Critics have pointed to this appropriation of patent money for projects unrelated to patents as one of the problems with the current system. Because the money is getting sucked away, they say, the patent office can't hire enough examiners and can't keep up with the workload. To remedy this, recent reforms have proposed putting a stop to the diversion of profit away from the Patent Office, and Bush's new budget calls for the office to keep all the fees that it earns.

But to me, this seems like it has the potential to make things even worse, and not only for the citizenry of this country. It also spells disaster for the Patent Office. As I mentioned yesterday, misaligned incentives are central to the problems at the USPTO. The goal of infusing the USPTO with more money, according to sources, is to help the Patent Office "become more efficient at approving patents." More efficient at approving patents? How about more efficient at denying bad patent applications? How about more efficient at re-examining ill-granted patents? How about more thorough at searching for prior art?

The problem with letting the USPTO profit from granting patents is that it provides an incentive to, well, grant more patents -- regardless of patent quality.
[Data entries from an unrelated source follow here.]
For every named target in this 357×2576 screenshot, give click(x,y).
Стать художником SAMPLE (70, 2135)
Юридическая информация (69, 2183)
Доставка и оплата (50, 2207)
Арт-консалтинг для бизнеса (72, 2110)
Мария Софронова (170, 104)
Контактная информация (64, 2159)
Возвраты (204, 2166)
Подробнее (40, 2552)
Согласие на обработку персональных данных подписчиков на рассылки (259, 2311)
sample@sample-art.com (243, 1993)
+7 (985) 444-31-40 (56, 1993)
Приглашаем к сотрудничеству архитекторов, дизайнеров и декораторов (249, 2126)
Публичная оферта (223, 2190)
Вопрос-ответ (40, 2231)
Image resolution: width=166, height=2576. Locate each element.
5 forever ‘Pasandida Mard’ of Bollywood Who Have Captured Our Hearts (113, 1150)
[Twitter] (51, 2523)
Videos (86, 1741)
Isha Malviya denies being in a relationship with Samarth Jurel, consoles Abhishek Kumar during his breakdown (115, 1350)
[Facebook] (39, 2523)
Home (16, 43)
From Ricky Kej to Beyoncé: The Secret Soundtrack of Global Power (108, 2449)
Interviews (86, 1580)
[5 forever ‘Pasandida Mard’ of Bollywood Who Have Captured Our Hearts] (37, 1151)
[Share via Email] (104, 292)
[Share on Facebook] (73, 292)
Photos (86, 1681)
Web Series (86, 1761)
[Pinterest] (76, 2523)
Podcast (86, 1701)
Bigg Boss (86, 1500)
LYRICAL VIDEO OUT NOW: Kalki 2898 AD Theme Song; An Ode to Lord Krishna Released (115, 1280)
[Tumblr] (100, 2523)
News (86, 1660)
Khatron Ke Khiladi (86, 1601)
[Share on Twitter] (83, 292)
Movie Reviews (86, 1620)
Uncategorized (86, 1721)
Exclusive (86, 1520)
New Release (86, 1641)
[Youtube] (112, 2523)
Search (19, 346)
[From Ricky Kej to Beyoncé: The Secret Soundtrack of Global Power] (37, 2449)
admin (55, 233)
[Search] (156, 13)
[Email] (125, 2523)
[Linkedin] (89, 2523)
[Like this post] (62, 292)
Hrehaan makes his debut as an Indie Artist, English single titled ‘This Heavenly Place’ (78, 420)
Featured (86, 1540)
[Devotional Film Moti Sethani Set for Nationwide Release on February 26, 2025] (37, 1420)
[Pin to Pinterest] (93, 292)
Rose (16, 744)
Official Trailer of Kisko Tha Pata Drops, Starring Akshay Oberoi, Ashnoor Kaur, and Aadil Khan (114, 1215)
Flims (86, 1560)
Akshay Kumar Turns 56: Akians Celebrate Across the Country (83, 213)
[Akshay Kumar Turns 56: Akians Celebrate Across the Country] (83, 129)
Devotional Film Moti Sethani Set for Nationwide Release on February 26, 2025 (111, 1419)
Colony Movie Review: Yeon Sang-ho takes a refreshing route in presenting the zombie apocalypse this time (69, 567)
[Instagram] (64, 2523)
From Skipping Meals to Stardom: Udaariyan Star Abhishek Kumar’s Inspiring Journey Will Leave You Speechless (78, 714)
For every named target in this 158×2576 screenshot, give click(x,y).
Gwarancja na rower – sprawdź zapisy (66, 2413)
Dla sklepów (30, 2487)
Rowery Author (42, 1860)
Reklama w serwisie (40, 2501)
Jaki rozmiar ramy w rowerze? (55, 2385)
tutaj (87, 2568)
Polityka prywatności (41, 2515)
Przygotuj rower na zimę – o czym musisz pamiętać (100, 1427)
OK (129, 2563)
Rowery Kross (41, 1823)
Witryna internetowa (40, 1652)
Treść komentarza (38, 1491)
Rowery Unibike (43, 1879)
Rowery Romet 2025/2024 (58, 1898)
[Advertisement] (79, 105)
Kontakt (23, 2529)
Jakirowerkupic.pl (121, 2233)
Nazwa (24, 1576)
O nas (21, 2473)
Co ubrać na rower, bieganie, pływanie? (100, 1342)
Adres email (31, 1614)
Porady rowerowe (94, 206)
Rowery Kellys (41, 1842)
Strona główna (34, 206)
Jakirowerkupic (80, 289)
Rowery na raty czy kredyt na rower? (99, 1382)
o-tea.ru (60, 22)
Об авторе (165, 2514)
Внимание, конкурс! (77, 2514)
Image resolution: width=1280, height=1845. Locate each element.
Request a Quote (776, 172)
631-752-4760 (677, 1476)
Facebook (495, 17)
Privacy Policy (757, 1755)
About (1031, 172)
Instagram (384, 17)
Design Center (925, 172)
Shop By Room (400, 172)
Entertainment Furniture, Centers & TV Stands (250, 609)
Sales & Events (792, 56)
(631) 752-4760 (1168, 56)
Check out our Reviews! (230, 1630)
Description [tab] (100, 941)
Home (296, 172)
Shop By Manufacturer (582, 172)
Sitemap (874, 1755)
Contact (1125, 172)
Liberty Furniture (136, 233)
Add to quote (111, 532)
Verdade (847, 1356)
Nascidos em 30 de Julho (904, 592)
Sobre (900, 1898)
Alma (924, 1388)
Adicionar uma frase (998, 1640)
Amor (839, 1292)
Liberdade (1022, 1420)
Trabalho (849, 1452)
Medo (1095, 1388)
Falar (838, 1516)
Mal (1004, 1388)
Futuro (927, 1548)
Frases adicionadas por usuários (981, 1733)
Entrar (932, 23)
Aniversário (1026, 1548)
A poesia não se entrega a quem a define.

Now, I know that the people who work at and run the USPTO are not evil, and that the vast majority are probably as concerned with improving patent quality as anyone. But a system that provides incentives for certain behaviors is bound to produce those behaviors. If you wanted the Patent Office to keep granting patents willy-nilly, largely ignoring the issue of patent quality, the best incentive you could give them is increased profits from patent grants.

Here's an alternative proposal: The USPTO keeps none of the funds it collects from granting patents, but does get to keep not only 100% of the fees it collects when it rejects a patent or performs a re-examination, but earns an extra bonus from the federal government when it does so (perhaps 100 times or 1000 times the fee amount).

It sounds radical, I know, and perhaps it goes too far. But it illustrates an important principle: if the USPTO is beholden to the government for its funding, it must answer to the government for its performance, which means that it must answer ultimately to us, its citizens. If, on the other hand, the USPTO relies only on funding from patent applicants, it is beholden to no one but patent holders, and becomes the poster-child example of regulatory capture.

Which one of those scenarios does today's USPTO more closely approximate? I'll give you a hint: it rhymes with "circulatory rapture."